■ What is being asked ■
Reproduce word for word the part of the passage on scientific publishing that starts at "Thus, it seems" and ends at "writers and advertisers.".

Thus, it seems that more and more commercial publishers as well as scientific professional bodies publishing scientific journals are now adopting methods used previously solely in OA-publishing or even more advanced methods mentioned in the Web 2.0 discussion. The main questions to be answered here are: can OA-publishing cover its costs and be viable and are we seeing a new era of commercial scientific publication that is more open. There is now a debate on how best to proceed to cover the costs with resources being collected from a wide diversity of sources and sponsors: users, institutions, publishers, writers and advertisers.

Discussion

Today's students come from an on-line world. They are web-savvy and are aware that their chat-room friend may not be the twenty year old blonde she purports to be. However, they do treat the printed word (even in electronic format) with undue respect. It is important that students are taught that even articles published in eminent journals may contain errors; they cannot be taken at face value. This new situation means that all those involved in educating university students must emphasize and integrate the aims of information literacy into their own tuition. Thus one new goal for all higher education should be how to endow students with critical knowledge management skills during the four or five years they are on campus. This also means that one must emphasize the basic values behind scientific research and publication: the search for truth, honesty and humility. Science cannot be sacrificed to the commercial interests; it is an invaluable human resource.

Pharmacy as a profession is also undergoing a major sea change. Previously, pharmacists had a very passive role in the health care system, simply dispensing medicines according to directions written by the physician. Nowadays, in several countries, pharmacists can prescribe a wide range of medicine and it is becoming the norm in Europe that they can alter the items on the prescription to a cheaper alternative if they consider the drugs to have equivalent efficacies. Today's students have to be taught to be life-long learners, their profession is changing at a rapid pace and they need to keep up-to-date with the latest advances by monitoring the professional literature. We teach them that the claims of therapeutic advances published in the press need to be viewed with caution; at the very least the original article needs to be read before one can satisfy oneself about the authenticity of such claims.

Saved entries:

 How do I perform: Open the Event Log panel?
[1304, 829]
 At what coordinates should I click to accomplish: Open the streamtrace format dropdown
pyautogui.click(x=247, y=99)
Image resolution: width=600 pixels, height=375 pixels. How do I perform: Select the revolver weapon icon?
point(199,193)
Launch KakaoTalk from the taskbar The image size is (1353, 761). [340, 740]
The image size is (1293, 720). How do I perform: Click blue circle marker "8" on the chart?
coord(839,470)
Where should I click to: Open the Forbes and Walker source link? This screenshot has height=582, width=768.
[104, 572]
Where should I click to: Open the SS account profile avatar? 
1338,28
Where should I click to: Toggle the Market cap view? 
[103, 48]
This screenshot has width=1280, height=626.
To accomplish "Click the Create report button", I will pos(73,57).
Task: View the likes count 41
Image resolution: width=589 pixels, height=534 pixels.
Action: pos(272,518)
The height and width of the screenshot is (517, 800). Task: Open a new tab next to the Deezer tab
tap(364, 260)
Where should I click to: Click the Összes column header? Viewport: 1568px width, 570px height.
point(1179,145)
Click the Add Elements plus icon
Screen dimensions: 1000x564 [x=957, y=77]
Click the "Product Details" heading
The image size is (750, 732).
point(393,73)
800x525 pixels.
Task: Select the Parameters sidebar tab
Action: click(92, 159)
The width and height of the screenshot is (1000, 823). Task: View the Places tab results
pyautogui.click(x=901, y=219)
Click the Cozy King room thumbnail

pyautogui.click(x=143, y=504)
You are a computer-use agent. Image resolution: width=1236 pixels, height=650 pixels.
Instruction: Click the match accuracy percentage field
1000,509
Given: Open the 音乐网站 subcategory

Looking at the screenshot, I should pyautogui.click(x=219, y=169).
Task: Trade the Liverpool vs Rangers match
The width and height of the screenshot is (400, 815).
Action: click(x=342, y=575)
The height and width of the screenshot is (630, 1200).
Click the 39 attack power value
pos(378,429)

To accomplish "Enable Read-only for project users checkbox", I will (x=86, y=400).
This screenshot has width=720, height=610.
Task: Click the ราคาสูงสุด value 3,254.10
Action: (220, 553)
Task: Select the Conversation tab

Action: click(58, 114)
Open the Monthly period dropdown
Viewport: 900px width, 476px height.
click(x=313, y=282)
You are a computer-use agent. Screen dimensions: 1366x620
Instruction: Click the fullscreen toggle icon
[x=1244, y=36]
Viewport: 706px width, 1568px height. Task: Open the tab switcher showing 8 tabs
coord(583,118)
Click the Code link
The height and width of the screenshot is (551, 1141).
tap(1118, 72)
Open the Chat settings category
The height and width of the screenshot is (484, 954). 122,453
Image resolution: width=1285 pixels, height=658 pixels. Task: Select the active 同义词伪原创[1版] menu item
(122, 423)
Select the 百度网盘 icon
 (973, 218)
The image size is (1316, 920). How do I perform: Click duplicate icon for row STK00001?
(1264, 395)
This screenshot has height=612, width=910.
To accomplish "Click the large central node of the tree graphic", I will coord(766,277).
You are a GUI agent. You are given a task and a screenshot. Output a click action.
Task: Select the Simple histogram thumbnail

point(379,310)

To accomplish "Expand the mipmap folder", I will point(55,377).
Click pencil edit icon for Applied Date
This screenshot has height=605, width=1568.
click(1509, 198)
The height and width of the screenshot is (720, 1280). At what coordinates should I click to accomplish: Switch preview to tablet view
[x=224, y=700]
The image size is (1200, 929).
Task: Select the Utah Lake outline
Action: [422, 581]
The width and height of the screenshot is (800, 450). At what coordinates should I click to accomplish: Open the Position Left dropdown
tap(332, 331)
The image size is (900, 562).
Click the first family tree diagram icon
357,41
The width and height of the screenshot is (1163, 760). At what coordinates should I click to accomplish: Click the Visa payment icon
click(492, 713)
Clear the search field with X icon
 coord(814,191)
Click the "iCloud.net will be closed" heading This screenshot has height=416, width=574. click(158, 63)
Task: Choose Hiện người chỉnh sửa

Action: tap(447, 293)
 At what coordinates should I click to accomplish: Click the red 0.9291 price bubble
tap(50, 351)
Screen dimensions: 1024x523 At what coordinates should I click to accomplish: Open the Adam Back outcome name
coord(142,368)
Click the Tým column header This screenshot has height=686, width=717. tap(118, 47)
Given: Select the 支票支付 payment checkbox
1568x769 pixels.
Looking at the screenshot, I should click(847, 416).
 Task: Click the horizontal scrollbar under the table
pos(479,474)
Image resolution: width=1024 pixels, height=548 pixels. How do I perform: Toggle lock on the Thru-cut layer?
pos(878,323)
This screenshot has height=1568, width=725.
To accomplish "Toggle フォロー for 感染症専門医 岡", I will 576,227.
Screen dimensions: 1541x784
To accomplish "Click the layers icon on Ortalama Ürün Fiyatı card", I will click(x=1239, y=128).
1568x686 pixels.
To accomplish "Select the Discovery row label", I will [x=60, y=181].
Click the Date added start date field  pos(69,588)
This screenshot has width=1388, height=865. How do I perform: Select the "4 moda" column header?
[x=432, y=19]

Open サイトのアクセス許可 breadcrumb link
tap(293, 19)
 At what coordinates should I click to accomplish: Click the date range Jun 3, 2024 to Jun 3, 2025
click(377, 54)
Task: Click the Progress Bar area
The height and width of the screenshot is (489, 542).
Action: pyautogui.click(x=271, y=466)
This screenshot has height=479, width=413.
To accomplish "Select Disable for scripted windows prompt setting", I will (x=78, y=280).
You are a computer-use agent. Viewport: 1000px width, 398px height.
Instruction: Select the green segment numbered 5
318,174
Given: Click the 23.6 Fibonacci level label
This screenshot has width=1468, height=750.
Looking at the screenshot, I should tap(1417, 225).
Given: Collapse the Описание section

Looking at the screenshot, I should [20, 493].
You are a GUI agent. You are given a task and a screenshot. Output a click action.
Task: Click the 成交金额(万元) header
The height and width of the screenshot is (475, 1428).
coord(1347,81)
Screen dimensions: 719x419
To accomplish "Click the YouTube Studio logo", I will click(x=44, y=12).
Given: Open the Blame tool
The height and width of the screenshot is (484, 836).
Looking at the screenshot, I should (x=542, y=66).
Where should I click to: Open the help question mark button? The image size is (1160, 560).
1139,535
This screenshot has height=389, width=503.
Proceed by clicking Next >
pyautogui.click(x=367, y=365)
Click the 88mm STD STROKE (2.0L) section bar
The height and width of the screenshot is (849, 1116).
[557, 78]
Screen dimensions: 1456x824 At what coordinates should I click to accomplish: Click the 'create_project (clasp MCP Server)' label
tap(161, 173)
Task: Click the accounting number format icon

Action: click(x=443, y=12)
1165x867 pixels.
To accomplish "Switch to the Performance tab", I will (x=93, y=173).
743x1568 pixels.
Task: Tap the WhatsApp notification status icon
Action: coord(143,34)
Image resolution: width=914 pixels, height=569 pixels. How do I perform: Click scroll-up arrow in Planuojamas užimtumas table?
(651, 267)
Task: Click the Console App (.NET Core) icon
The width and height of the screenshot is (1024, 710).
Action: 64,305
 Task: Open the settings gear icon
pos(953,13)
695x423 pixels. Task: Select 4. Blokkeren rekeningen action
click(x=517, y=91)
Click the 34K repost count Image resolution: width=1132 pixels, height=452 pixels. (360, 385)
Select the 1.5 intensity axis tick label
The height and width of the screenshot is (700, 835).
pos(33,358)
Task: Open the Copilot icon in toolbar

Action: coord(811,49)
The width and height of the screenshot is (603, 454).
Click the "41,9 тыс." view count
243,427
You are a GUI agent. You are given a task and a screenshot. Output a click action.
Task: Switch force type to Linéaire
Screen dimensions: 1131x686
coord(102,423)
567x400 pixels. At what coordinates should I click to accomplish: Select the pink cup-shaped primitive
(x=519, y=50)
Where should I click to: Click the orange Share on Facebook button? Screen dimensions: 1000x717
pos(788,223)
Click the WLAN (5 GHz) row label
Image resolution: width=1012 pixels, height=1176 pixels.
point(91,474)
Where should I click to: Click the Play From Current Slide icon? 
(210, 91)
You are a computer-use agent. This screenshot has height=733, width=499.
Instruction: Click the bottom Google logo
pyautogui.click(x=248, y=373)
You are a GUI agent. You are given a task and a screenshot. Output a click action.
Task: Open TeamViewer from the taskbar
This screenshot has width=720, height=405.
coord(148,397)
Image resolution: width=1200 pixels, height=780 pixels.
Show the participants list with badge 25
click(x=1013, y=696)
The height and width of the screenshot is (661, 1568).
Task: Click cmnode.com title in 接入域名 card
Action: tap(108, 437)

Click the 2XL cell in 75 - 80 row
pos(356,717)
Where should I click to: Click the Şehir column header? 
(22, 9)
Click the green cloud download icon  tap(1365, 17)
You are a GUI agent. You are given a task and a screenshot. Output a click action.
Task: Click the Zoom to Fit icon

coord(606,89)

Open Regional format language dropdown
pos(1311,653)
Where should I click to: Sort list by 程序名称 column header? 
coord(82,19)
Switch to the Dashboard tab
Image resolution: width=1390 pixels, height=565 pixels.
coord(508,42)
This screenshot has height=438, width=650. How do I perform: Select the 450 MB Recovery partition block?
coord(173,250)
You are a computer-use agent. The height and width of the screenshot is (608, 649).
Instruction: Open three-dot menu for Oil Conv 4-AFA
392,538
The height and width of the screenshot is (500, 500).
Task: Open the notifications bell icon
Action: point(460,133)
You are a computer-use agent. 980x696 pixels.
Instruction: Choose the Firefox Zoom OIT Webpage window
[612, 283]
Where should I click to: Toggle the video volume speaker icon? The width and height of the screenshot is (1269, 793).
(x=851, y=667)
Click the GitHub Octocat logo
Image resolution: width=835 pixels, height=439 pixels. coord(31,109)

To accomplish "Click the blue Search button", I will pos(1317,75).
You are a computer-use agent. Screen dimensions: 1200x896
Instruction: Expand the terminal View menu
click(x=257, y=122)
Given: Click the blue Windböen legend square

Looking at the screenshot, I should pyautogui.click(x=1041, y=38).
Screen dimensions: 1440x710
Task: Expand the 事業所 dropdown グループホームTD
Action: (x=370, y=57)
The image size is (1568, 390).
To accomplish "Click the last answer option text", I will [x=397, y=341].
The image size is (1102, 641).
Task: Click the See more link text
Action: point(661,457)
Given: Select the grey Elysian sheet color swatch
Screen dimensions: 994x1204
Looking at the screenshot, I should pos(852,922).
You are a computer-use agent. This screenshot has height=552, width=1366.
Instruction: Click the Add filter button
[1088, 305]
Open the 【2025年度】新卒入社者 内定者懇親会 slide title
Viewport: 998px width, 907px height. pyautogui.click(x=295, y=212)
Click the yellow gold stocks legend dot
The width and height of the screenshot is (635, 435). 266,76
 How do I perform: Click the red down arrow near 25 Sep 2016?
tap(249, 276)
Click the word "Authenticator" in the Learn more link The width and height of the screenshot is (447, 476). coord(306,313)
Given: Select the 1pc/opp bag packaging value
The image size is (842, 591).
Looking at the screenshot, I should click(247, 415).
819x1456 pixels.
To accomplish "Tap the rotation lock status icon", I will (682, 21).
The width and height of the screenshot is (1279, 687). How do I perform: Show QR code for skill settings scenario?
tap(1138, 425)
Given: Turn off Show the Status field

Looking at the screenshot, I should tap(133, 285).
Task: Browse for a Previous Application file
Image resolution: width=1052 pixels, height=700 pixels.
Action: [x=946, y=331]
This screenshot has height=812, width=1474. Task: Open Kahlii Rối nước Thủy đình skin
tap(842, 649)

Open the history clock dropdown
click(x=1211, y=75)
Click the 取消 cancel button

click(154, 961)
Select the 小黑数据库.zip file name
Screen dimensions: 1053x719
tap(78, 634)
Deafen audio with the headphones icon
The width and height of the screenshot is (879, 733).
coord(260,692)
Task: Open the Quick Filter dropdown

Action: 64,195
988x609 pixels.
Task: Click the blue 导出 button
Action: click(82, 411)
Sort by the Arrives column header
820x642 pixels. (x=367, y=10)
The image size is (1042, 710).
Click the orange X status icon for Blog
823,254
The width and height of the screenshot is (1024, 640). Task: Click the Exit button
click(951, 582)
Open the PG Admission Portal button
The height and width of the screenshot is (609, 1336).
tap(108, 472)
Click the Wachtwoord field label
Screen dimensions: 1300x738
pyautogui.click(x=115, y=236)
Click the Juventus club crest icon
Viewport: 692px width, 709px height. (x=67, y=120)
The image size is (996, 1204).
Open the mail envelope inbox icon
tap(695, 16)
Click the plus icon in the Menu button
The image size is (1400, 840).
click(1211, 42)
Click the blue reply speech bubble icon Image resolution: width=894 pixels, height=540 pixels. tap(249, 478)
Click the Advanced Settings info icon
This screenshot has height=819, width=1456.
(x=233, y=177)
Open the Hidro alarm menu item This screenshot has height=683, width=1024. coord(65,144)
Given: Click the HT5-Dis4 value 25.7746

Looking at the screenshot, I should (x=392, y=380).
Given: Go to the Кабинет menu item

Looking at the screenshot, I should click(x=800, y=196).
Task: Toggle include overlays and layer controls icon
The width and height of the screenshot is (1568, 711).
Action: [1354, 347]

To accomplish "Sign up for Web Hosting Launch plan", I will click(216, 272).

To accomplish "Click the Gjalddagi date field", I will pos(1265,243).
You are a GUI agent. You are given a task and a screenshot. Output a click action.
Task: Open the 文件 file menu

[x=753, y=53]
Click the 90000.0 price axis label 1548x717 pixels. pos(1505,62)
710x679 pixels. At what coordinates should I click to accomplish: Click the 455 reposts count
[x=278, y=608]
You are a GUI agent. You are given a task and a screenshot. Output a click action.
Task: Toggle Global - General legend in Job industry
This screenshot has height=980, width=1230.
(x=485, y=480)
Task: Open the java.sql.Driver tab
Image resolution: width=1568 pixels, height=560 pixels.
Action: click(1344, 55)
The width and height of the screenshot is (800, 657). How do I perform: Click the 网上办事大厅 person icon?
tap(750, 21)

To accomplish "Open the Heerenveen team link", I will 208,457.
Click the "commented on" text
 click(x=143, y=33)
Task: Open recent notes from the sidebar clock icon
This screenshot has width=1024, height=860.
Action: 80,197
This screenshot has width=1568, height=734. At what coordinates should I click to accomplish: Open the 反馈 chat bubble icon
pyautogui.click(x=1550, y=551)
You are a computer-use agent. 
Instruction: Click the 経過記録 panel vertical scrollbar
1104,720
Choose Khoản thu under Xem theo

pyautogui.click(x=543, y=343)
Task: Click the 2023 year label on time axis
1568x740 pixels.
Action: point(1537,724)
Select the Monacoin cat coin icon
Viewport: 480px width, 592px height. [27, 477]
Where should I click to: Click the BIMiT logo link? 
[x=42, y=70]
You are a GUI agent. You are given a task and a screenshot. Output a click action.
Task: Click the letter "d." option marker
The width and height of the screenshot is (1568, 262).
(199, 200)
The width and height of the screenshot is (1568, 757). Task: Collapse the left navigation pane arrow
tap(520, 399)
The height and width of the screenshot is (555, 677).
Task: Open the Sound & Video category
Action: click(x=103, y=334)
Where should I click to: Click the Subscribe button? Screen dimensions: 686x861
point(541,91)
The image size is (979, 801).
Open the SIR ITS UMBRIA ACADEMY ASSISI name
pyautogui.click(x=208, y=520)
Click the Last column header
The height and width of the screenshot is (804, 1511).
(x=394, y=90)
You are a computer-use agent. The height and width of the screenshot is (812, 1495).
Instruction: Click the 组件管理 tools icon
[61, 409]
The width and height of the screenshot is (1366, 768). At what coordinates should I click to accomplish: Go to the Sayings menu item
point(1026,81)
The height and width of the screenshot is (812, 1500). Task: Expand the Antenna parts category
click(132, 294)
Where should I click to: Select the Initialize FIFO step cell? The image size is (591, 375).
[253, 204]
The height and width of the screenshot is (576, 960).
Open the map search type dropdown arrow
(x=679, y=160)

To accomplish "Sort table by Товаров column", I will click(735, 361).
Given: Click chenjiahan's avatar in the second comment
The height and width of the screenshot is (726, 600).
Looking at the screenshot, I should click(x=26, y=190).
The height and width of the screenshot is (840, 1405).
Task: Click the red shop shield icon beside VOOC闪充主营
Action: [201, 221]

■ Exercise result ■
Thus, it seems that more and more commercial publishers as well as scientific professional bodies publishing scientific journals are now adopting methods used previously solely in OA-publishing or even more advanced methods mentioned in the Web 2.0 discussion. The main questions to be answered here are: can OA-publishing cover its costs and be viable and are we seeing a new era of commercial scientific publication that is more open. There is now a debate on how best to proceed to cover the costs with resources being collected from a wide diversity of sources and sponsors: users, institutions, publishers, writers and advertisers.